Comparison of Methods for Determining Bulk Densities of Rocky Forest Soils

  1. Deborah S. Page-Dumroese ,
  2. Robert E. Brown,
  3. Martin F. Jurgensen and
  4. Glenn D. Mroz
  1. Rocky Mountain Research Station, 1221 S. Main, Moscow, ID 83843
    School of Forestry and Wood Products, Michigan Technological Univ., Houghton, MI 49931

Abstract

Abstract

Measurement of forest soil bulk density is often hampered by coarse fragments. In this study, five methods to determine total and fine bulk density and coarse-fragment content of a rocky forest soil in western Montana were evaluated. Two methods of core sampling (small and large diameter cylinders), two methods of soil excavation and volume determination (water and polyurethane foam), and a nuclear source moisture gauge were tested at two depths (0–10 cm and 10–20 cm) on a soil with a 35% slope and 45% rock content.

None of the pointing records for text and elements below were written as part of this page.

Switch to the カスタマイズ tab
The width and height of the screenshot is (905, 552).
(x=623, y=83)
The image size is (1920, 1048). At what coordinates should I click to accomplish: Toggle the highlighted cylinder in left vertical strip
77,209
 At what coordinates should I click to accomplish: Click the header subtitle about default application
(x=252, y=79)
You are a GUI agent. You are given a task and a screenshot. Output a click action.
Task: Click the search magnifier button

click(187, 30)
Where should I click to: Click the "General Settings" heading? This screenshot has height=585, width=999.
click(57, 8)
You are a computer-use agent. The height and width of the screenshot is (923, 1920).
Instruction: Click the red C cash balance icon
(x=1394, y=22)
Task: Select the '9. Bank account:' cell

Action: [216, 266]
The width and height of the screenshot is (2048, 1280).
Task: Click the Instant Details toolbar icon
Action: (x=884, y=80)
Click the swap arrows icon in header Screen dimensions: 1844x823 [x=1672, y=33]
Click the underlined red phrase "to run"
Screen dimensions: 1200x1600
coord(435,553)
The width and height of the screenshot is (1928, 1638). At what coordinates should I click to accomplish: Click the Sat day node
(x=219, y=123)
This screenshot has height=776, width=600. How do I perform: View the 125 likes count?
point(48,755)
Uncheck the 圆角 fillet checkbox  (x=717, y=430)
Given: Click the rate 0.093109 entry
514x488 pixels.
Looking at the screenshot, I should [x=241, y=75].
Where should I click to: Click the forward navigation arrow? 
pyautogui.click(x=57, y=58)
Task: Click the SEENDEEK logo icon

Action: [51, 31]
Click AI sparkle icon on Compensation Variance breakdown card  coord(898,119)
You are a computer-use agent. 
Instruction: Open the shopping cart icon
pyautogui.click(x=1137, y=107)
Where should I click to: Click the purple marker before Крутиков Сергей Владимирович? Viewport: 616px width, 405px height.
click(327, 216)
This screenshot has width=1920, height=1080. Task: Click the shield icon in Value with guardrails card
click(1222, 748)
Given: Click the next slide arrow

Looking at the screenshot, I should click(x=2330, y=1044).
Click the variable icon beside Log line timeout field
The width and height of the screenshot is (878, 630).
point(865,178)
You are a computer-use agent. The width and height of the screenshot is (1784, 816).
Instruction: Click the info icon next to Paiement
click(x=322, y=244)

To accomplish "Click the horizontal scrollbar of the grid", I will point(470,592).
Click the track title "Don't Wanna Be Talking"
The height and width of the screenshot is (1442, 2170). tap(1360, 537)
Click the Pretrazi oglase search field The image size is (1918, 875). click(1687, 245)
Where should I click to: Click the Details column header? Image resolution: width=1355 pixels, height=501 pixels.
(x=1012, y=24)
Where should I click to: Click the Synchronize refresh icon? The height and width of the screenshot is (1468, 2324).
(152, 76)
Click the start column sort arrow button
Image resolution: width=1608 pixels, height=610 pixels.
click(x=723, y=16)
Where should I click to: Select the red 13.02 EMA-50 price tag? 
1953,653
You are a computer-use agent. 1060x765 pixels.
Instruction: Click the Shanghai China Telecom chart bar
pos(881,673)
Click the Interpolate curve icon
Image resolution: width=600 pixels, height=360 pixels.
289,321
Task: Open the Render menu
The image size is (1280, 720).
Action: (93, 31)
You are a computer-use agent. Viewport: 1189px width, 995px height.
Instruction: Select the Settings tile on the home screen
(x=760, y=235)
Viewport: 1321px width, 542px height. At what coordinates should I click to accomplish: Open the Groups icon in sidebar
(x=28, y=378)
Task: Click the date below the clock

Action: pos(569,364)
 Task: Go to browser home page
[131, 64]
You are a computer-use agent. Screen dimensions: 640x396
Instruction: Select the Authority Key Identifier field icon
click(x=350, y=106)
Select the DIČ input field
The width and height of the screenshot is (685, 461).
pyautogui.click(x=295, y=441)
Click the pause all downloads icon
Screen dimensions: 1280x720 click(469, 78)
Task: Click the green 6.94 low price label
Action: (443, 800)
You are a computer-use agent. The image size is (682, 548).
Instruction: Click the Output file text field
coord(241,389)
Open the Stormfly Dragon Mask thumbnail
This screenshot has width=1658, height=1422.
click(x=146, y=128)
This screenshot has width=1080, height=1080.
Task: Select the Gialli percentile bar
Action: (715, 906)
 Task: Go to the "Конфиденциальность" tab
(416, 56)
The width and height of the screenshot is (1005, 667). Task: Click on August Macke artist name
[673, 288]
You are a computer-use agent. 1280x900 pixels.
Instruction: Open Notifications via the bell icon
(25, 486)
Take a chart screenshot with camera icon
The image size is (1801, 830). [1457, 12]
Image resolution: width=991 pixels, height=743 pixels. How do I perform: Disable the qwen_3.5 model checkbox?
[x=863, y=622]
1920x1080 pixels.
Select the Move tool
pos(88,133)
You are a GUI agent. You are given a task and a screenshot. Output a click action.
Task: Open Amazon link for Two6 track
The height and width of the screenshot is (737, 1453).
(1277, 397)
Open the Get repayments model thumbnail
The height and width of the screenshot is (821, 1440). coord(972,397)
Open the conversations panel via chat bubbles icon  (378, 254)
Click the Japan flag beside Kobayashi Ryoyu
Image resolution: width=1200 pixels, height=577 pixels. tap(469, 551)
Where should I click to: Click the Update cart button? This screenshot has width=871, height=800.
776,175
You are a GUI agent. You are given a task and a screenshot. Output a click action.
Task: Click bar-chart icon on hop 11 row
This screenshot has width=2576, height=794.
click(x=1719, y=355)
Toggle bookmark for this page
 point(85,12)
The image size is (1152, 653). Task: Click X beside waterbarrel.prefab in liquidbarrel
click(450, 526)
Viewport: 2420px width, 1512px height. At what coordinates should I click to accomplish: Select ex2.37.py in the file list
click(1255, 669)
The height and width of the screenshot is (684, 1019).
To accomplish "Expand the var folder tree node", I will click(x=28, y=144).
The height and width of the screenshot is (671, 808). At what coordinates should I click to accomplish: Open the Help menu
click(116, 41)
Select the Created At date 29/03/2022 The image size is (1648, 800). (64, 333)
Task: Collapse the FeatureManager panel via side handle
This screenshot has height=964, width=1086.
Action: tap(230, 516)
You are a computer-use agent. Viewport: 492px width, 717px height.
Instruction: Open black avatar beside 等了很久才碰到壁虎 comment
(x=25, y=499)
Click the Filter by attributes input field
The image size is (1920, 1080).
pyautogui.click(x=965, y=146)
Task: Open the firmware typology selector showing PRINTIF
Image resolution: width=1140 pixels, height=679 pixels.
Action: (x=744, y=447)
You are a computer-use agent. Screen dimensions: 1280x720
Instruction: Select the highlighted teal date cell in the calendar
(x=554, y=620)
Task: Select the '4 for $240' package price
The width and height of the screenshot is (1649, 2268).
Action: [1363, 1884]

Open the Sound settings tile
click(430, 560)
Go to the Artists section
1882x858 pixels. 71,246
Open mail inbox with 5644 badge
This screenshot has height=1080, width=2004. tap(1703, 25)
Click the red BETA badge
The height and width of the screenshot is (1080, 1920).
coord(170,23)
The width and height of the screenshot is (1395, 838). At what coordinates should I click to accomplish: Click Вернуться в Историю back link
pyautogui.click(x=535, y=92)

In the surface 10 cm, total and fine soil bulk density values were greatest from the nuclear gauge. The two excavation techniques gave similar results. Volumetric rock-fragment content calculations using the small diameter cylinder were significantly lower than those using the other methods. At the 10- to 20-cm depth, all methods except the large diameter cylinder gave comparable results for total soil bulk density. The small diameter core method gave the highest estimate of fine bulk density at this depth. All methods are easy to use. Soil excavation using the polyurethane foam for volume determinations is the simplest method and has low standard errors.